I would say to you and to them (and I do, btw):
It is probably healthy to stop thinking in terms of a whole bunch of genders that empirically exist, and you need to figure out if you’re Gender 36# or Gender 35#, and instead think in terms of the described gender identities either fitting comfortably as a set of words and descriptions and notions or else not fitting so well, when compared to how you experience yourself. And remember, each and every one of them was invented and compiled by one or more people, and you could invent or compile your own description, give it a label, and claim it as your own; the only advantage to grabbing one that’s already out there is that it’s already out there (and people may have heard of it, hence you don’t have to start from scratch explaining what it means to everyone). But aside from that one difference, the ones that are already out there floating around in the public domain aren’t more valid than one that you compile for yourself. All of them depend on generalizations and a notion of a shared set of experiences that would put you in a category with some others that you have something in common with. But you’re as entitled as anyone else to make your own generalizations.
It’s probably not useful to think of numbers as something people are assigning themselves to. It’s more useful to realize that people are on a continuum of attitudes, preferred roles, attractions, feelings, emotions, that are all different - billions of different possibilities.
People choose a word (usually not a number) to communicate their status to others, but those words are imperfect representations because they’re categories shared by language; and we don’t have billions of possibilities in our language.
OP, what are you trying to say? Do you literally believe that there are genders or gender identities out there that have numbers, but no other descriptor or definition?
What I’m asking is, how do people who aren’t male or female know which of the non-male or non-female genders they are, since their characteristics are far less set in concrete than the male-female which has been around for milllennia, and in fact no one can even agree on how many genders there are (be it 37, 63 or 112?)
Edit: In other words, two decades ago, before anyone felt that there were 37 genders instead of just 2, how did someone know deep down that they belonged to a Gender-36 that hadn’t even been classified or described yet?
Are you genuinely and specifically curious about how a person can come to perceive themselves as a gender identity that isn’t already “out there” to be selected from?
Yes. Specifically, not just “I am neither male nor female” (which is vague) but “I am Gender 36, or 74, or 111” with certainty before someone has expanded the list.
Put it another way, suppose that at some point in the future, society expands the list of genders to 3,000. In that case, how might someone *today *know, deep down, that “I fall under the category of 2,678” before the list has been expanded and described?
Edit: Trying to think of a suitable analogy but it would probably just derail the thread.

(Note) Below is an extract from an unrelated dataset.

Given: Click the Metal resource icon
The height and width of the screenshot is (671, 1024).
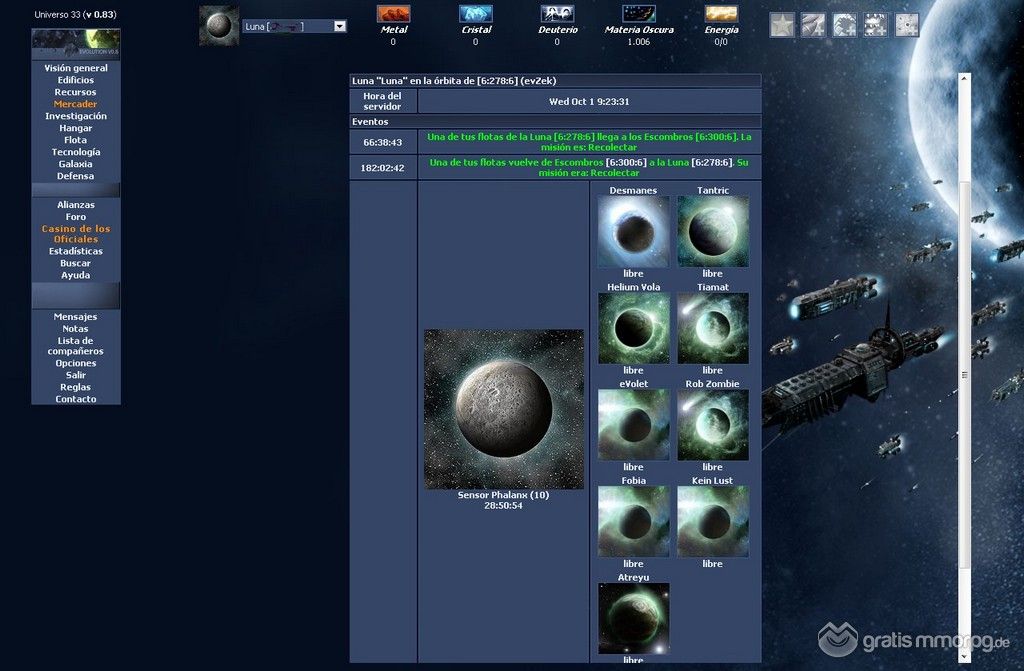Looking at the screenshot, I should [x=393, y=14].

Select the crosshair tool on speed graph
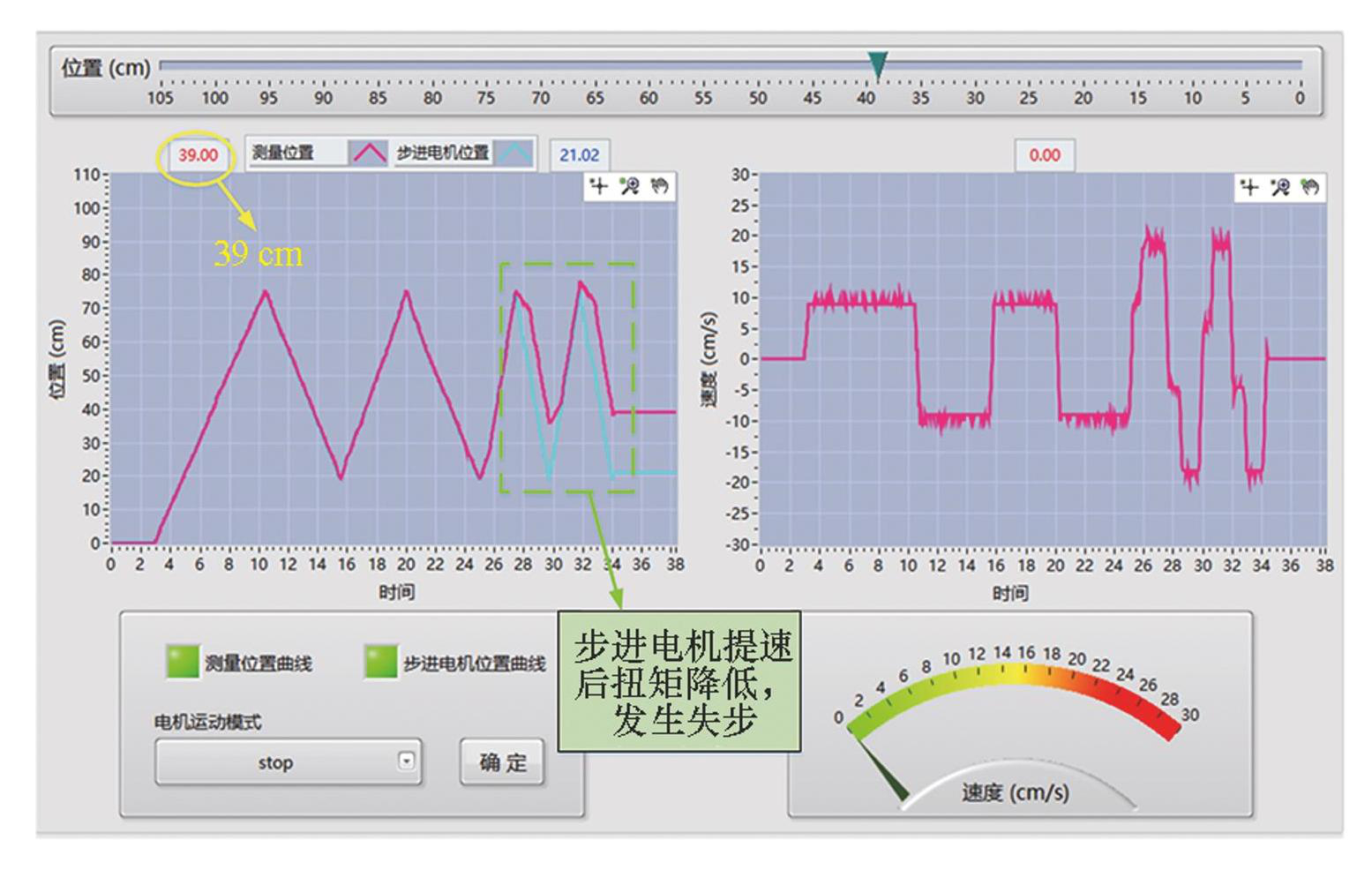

I think it’s weird that there is a right way to feel if you are male and if you are xy chromosomed and don’t feel that right way then you aren’t male. My way of thinking is that any way of thinking if done by a creature of xy is male thinking by definition. Otherwise, it just feels that people are trying to conform to a stereotype.
Labels are just labels. In some contexts they are important - indeed, can be very important - but they are not the totality of the thing being labelled.